(This is a repost from this website in 2004. Rather than update it, I’ve decided to reprint it as is. We were living in metro New Orleans where I’d been pastoring since 1990. Sometime in the Spring of 2004, I left the pastorate and became Director of Missions for all the Southern Baptist churches of metro New Orleans, a five parish area that reached west to LaPlace and south to the end of the Mississippi River.)
It was Monday and I was headed for Alexandria, three hours away, for our annual Louisiana Baptist Convention due to get underway at 5:30 that evening. I’ve made the drive from our New Orleans home so many times–Interstate 10 west through Baton Rouge to LaFayette, then north on Interstate 49 to Alexandria–that I needed a change of scenery. That’s why I took highway 190 out of Baton Rouge, through the sugar cane country toward Opelousas, then north on US 71 to Alexandria.

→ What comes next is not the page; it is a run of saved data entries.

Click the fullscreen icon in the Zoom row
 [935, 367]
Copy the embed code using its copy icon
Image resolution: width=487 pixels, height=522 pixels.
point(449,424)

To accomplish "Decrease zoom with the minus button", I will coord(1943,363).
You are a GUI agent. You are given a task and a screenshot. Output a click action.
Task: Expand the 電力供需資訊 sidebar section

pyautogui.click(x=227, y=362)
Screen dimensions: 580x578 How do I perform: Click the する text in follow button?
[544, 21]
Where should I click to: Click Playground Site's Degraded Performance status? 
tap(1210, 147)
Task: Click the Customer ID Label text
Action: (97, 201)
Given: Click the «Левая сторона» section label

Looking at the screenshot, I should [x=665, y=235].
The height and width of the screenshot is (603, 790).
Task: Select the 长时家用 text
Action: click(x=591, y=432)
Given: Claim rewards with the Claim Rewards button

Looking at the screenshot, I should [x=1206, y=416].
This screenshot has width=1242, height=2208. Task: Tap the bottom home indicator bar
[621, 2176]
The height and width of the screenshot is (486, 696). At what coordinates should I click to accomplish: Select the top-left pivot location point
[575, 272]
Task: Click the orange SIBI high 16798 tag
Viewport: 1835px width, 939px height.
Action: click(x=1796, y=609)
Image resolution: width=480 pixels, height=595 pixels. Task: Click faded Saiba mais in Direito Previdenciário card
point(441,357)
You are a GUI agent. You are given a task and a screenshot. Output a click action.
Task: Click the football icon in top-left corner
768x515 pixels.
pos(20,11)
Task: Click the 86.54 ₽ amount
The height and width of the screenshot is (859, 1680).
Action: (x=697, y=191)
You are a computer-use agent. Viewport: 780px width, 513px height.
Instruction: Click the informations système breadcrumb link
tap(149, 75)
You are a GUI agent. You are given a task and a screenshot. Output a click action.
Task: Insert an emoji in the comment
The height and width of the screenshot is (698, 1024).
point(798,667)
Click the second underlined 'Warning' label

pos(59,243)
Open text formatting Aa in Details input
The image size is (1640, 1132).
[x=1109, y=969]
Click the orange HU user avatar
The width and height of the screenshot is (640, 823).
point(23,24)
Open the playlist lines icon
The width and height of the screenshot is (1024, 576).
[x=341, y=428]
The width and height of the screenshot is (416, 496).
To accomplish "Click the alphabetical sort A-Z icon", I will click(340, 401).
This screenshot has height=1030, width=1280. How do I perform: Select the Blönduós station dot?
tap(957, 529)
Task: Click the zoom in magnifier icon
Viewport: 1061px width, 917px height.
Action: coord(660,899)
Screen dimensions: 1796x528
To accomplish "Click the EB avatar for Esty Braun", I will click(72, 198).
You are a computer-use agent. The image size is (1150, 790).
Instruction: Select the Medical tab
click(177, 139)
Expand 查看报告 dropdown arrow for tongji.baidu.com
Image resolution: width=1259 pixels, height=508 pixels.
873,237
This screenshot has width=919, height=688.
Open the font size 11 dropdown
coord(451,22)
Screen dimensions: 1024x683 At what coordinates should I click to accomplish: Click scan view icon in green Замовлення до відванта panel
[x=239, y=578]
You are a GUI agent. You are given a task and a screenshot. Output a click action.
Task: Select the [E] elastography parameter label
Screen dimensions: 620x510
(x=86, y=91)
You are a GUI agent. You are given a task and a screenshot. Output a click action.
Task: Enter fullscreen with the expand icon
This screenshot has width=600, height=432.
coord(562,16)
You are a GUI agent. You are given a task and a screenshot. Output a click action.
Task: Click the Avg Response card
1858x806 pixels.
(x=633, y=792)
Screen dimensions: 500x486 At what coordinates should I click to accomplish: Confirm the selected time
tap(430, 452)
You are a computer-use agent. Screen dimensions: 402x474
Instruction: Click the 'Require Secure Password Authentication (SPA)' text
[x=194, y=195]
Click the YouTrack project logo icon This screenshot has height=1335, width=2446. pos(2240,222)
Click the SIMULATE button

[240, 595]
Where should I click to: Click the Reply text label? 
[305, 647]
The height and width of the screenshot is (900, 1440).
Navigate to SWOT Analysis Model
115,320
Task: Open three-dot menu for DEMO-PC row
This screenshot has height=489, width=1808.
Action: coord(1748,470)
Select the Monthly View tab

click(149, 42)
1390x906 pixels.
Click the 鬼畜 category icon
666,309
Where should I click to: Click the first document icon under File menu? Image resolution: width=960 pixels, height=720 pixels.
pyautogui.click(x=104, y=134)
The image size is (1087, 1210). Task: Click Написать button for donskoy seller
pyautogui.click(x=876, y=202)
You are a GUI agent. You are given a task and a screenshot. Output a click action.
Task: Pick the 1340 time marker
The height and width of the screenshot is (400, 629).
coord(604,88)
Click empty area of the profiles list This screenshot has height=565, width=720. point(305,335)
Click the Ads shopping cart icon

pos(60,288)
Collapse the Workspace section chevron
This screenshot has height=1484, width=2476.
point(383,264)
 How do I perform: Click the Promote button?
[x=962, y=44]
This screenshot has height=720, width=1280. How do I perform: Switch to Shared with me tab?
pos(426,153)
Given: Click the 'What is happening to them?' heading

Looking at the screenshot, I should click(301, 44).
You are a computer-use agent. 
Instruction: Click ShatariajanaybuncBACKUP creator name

In the little town of Bunkie, I came upon a gasoline war of sorts, with service stations selling their stuff for $1.75 a gallon. I stopped to fill up and noticing the time, asked the attendant, “Where’s a good place to eat around here? A plate lunch.” He said, “The Bailey Hotel. One block past the light, then left one block.”
The sign in front says the Bailey was built in 1907, although the building has that fresh, springlike appearance like someone has just sunk some money into this place. Inside, I was the only diner in the restaurant, unless you counted the happy chattering of the Lions’ Club on the other side of the partition. As I sat there enjoying the special of the day, a little white-haired lady entered the room and began rearranging flowers. She greeted me and said something, and in a minute she was standing at my table telling me about the Bailey Hotel.
“I told my son not to buy this place three years ago. But he bought it anyway. And we’re glad. We love it. Although we need to get the word out on the rooms. These 30 rooms could use some customers.”